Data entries
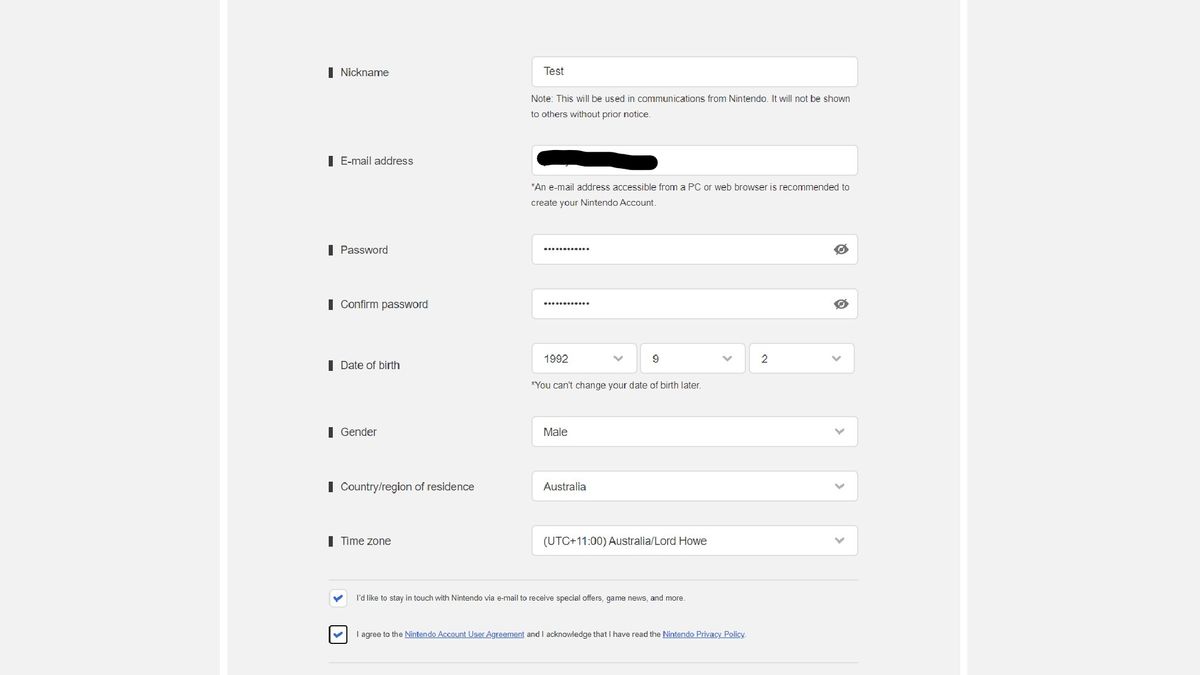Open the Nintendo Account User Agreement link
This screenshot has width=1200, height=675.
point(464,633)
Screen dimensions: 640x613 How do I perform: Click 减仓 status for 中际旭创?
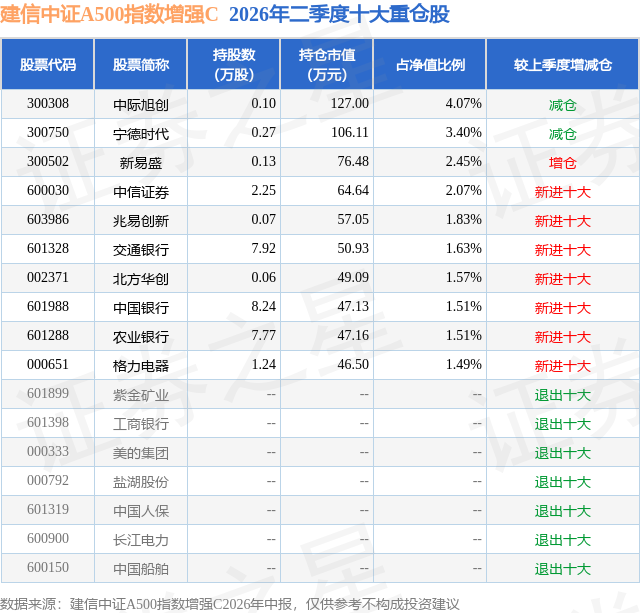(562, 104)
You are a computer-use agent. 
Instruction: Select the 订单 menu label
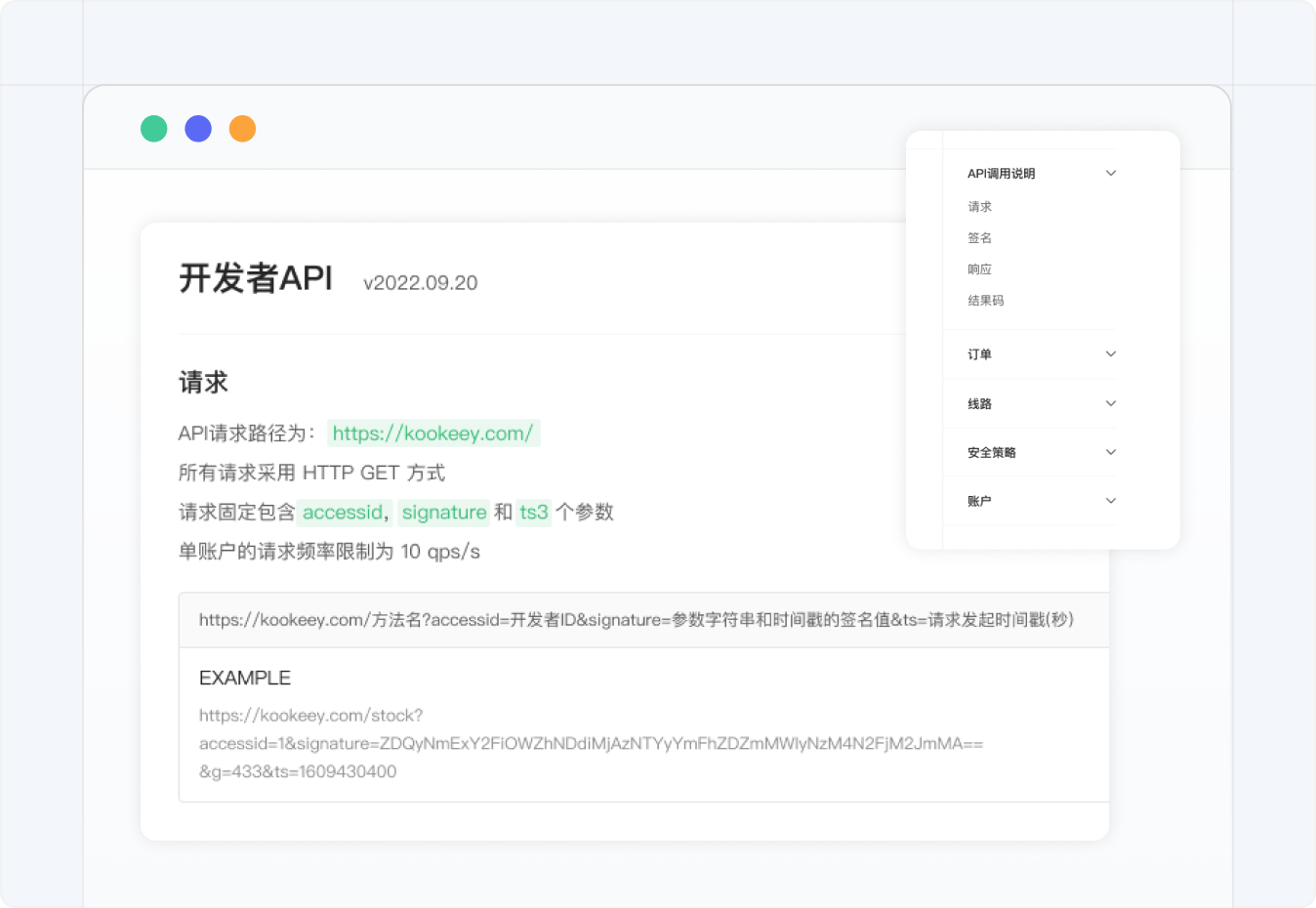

• AIM OF THE EXERCISE: What are the lines from the one containing "Screen dimensions: 640x613" through the end of the records? Write them out exactly, leaving out the pictures.

• ANSWER SPACE:
Screen dimensions: 640x613 How do I perform: Click 减仓 status for 中际旭创?
(562, 104)
You are a computer-use agent. 
Instruction: Select the 订单 menu label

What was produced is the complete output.